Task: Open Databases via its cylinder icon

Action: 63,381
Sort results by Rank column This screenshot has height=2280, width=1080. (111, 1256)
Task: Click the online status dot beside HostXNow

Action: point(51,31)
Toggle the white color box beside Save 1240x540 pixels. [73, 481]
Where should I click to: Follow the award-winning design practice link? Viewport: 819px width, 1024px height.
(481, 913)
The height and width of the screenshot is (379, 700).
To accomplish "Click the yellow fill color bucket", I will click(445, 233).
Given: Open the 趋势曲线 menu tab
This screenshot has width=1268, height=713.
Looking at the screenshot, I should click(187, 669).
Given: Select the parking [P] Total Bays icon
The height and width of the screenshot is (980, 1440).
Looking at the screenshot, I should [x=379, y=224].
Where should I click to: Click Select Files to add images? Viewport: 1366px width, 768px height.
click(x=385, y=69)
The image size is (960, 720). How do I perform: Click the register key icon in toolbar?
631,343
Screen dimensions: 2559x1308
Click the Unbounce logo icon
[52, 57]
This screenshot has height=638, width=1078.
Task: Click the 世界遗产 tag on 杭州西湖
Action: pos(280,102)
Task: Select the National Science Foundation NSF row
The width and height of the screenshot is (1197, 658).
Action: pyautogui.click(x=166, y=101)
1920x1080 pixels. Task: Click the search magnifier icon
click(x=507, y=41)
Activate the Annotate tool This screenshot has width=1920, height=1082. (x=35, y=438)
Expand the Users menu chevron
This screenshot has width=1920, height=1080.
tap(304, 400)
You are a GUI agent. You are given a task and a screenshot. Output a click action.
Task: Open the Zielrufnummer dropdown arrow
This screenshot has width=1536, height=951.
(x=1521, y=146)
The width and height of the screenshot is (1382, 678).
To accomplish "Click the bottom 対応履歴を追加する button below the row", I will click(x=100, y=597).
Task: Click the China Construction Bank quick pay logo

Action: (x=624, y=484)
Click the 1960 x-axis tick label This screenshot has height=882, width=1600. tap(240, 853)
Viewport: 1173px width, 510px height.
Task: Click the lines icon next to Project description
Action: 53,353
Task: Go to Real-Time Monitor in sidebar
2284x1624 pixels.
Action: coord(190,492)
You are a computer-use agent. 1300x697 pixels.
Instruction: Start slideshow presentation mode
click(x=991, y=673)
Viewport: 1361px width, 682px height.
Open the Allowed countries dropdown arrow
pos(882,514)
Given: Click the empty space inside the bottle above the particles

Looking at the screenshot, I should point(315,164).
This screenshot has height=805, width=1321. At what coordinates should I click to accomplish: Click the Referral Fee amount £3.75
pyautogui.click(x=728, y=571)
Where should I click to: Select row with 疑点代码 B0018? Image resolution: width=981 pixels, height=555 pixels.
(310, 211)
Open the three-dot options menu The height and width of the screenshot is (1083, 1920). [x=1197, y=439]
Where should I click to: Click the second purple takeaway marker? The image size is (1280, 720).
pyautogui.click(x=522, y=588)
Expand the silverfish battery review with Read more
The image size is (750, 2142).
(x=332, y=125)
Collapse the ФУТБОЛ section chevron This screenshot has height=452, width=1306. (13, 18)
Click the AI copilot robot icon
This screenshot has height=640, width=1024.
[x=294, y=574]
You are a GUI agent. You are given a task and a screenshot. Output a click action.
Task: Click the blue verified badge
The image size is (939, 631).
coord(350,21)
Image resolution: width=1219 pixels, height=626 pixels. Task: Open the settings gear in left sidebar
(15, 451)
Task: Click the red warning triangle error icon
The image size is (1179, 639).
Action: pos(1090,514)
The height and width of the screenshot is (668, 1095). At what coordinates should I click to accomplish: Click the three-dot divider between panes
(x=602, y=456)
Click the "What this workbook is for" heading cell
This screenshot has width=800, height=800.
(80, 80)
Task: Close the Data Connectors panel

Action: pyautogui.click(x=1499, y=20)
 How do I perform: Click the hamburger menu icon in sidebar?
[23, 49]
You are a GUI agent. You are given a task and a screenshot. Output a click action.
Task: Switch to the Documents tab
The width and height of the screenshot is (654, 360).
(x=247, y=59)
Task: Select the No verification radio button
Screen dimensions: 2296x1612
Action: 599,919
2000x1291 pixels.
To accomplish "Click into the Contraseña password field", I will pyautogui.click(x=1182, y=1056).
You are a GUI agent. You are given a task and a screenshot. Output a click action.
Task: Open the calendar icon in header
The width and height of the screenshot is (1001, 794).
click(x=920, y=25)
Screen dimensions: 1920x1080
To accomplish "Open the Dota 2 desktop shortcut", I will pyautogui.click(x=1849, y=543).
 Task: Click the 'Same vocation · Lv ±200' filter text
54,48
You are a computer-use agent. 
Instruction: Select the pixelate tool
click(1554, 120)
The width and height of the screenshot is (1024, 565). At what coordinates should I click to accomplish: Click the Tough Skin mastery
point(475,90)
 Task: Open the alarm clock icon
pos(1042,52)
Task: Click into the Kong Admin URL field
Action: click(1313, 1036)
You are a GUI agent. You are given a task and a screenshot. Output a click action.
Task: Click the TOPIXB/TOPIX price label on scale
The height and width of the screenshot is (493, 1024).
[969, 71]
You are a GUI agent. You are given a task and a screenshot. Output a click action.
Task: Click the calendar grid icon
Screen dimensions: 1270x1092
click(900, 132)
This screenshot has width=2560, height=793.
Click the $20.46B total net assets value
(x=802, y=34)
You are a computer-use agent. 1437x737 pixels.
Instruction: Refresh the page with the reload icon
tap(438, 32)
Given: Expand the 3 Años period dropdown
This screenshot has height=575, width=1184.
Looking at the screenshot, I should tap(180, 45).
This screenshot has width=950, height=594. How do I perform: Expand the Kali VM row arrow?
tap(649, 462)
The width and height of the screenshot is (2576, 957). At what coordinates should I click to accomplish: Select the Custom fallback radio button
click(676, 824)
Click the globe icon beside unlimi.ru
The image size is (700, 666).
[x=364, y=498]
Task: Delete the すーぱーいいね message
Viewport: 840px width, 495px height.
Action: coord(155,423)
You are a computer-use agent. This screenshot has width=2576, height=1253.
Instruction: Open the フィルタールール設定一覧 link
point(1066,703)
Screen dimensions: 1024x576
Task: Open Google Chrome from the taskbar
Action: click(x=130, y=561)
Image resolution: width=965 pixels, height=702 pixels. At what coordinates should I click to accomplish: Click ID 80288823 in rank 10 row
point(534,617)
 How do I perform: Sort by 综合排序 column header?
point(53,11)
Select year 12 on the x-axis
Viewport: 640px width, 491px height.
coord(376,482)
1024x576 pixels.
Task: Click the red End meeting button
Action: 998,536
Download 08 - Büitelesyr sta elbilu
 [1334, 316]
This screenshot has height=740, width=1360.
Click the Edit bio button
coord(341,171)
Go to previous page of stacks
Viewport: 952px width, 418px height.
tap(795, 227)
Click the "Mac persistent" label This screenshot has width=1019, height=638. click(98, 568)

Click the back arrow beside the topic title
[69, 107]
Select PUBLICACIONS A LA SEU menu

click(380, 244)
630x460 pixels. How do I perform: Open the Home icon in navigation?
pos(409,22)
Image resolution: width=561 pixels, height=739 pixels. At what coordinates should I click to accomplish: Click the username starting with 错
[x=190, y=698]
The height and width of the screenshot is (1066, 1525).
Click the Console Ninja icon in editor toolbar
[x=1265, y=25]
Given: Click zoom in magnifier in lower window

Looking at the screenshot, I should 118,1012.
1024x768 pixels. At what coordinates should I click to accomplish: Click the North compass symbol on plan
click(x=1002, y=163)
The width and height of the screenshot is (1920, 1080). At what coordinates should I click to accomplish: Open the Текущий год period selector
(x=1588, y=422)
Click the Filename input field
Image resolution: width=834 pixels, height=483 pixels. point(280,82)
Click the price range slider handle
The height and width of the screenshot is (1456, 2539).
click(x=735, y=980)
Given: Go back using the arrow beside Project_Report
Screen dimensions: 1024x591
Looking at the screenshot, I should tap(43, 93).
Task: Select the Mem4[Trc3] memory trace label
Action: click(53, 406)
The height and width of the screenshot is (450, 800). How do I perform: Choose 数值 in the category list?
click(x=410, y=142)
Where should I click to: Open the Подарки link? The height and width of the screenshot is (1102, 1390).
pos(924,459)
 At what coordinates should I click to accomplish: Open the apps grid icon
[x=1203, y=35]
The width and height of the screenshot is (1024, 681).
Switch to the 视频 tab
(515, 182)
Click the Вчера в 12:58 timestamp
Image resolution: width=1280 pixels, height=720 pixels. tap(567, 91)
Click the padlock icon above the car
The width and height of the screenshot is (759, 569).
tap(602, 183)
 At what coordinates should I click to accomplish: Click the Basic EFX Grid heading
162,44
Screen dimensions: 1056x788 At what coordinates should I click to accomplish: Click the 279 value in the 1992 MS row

···

▶ _Exercise goal_
Rewrite the records from the line with "Collapse the ФУТБОЛ" up to and including the line with "[x=294, y=574]", putting "arrow" in place of "chevron" and changing nothing else.

▶ _Exercise solution_
Collapse the ФУТБОЛ section arrow This screenshot has height=452, width=1306. (13, 18)
Click the AI copilot robot icon
This screenshot has height=640, width=1024.
[x=294, y=574]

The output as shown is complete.